# Work to be completed
Below are some records; print every one of them exactly.

(Collected data entries)

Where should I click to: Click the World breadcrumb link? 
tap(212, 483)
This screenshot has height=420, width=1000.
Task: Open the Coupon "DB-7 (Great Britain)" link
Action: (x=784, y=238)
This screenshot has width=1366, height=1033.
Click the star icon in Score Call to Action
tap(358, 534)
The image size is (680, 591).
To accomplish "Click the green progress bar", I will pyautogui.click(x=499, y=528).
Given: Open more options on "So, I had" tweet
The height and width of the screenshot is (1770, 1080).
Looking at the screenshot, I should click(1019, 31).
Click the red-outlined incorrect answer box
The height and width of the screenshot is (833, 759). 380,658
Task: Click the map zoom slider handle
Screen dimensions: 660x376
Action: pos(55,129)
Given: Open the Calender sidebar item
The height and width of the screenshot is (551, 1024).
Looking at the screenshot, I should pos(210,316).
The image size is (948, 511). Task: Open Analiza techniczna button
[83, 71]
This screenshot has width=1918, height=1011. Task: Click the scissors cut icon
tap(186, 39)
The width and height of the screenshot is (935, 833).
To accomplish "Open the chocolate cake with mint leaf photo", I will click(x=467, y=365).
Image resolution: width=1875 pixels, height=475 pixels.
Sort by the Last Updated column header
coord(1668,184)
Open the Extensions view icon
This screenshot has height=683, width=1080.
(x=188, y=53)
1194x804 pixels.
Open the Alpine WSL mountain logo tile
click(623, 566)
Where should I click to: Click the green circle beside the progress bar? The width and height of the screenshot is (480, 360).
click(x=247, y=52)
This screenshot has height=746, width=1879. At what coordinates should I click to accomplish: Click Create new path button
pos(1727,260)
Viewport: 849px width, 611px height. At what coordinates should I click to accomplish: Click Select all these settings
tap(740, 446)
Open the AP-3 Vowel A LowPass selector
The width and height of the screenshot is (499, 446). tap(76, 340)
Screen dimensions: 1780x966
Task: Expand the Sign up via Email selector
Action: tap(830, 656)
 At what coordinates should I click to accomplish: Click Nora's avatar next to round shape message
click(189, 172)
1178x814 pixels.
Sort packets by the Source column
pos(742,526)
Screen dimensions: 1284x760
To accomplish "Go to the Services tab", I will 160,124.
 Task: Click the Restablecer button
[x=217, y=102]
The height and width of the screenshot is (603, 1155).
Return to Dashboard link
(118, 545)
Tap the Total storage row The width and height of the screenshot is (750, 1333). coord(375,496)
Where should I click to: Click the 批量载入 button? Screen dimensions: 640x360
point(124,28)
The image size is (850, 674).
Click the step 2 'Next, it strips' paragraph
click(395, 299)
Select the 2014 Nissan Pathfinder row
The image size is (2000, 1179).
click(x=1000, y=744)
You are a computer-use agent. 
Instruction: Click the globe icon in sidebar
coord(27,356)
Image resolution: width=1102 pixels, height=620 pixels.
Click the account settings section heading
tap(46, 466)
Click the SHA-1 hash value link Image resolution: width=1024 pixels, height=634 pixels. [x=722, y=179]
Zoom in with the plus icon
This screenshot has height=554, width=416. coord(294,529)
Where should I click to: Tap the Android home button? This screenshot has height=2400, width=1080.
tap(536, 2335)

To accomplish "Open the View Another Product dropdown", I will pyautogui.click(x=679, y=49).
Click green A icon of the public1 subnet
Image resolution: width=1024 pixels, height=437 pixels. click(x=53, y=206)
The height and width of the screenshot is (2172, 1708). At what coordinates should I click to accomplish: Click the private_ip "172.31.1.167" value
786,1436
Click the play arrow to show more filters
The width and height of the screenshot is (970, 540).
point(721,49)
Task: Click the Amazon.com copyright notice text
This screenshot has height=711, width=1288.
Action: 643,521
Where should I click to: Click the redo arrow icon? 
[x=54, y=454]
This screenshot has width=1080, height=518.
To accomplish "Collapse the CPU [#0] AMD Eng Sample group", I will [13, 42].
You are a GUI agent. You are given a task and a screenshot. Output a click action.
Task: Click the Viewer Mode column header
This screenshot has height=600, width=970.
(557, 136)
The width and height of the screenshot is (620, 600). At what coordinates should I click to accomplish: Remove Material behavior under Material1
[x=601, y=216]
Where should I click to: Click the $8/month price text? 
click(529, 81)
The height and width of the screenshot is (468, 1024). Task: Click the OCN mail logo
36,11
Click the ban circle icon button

# Solution below
Where should I click to: Click the World breadcrumb link? 
tap(212, 483)
This screenshot has height=420, width=1000.
Task: Open the Coupon "DB-7 (Great Britain)" link
Action: (x=784, y=238)
This screenshot has width=1366, height=1033.
Click the star icon in Score Call to Action
tap(358, 534)
The image size is (680, 591).
To accomplish "Click the green progress bar", I will pyautogui.click(x=499, y=528).
Given: Open more options on "So, I had" tweet
The height and width of the screenshot is (1770, 1080).
Looking at the screenshot, I should click(1019, 31).
Click the red-outlined incorrect answer box
The height and width of the screenshot is (833, 759). 380,658
Task: Click the map zoom slider handle
Screen dimensions: 660x376
Action: pos(55,129)
Given: Open the Calender sidebar item
The height and width of the screenshot is (551, 1024).
Looking at the screenshot, I should pos(210,316).
The image size is (948, 511). Task: Open Analiza techniczna button
[83, 71]
This screenshot has width=1918, height=1011. Task: Click the scissors cut icon
tap(186, 39)
The width and height of the screenshot is (935, 833).
To accomplish "Open the chocolate cake with mint leaf photo", I will click(x=467, y=365).
Image resolution: width=1875 pixels, height=475 pixels.
Sort by the Last Updated column header
coord(1668,184)
Open the Extensions view icon
This screenshot has height=683, width=1080.
(x=188, y=53)
1194x804 pixels.
Open the Alpine WSL mountain logo tile
click(623, 566)
Where should I click to: Click the green circle beside the progress bar? The width and height of the screenshot is (480, 360).
click(x=247, y=52)
This screenshot has height=746, width=1879. At what coordinates should I click to accomplish: Click Create new path button
pos(1727,260)
Viewport: 849px width, 611px height. At what coordinates should I click to accomplish: Click Select all these settings
tap(740, 446)
Open the AP-3 Vowel A LowPass selector
The width and height of the screenshot is (499, 446). tap(76, 340)
Screen dimensions: 1780x966
Task: Expand the Sign up via Email selector
Action: tap(830, 656)
 At what coordinates should I click to accomplish: Click Nora's avatar next to round shape message
click(189, 172)
1178x814 pixels.
Sort packets by the Source column
pos(742,526)
Screen dimensions: 1284x760
To accomplish "Go to the Services tab", I will 160,124.
 Task: Click the Restablecer button
[x=217, y=102]
The height and width of the screenshot is (603, 1155).
Return to Dashboard link
(118, 545)
Tap the Total storage row The width and height of the screenshot is (750, 1333). coord(375,496)
Where should I click to: Click the 批量载入 button? Screen dimensions: 640x360
point(124,28)
The image size is (850, 674).
Click the step 2 'Next, it strips' paragraph
click(395, 299)
Select the 2014 Nissan Pathfinder row
The image size is (2000, 1179).
click(x=1000, y=744)
You are a computer-use agent. 
Instruction: Click the globe icon in sidebar
coord(27,356)
Image resolution: width=1102 pixels, height=620 pixels.
Click the account settings section heading
tap(46, 466)
Click the SHA-1 hash value link Image resolution: width=1024 pixels, height=634 pixels. [x=722, y=179]
Zoom in with the plus icon
This screenshot has height=554, width=416. coord(294,529)
Where should I click to: Tap the Android home button? This screenshot has height=2400, width=1080.
tap(536, 2335)

To accomplish "Open the View Another Product dropdown", I will pyautogui.click(x=679, y=49).
Click green A icon of the public1 subnet
Image resolution: width=1024 pixels, height=437 pixels. click(x=53, y=206)
The height and width of the screenshot is (2172, 1708). At what coordinates should I click to accomplish: Click the private_ip "172.31.1.167" value
786,1436
Click the play arrow to show more filters
The width and height of the screenshot is (970, 540).
point(721,49)
Task: Click the Amazon.com copyright notice text
This screenshot has height=711, width=1288.
Action: 643,521
Where should I click to: Click the redo arrow icon? 
[x=54, y=454]
This screenshot has width=1080, height=518.
To accomplish "Collapse the CPU [#0] AMD Eng Sample group", I will [13, 42].
You are a GUI agent. You are given a task and a screenshot. Output a click action.
Task: Click the Viewer Mode column header
This screenshot has height=600, width=970.
(557, 136)
The width and height of the screenshot is (620, 600). At what coordinates should I click to accomplish: Remove Material behavior under Material1
[x=601, y=216]
Where should I click to: Click the $8/month price text? 
click(529, 81)
The height and width of the screenshot is (468, 1024). Task: Click the OCN mail logo
36,11
Click the ban circle icon button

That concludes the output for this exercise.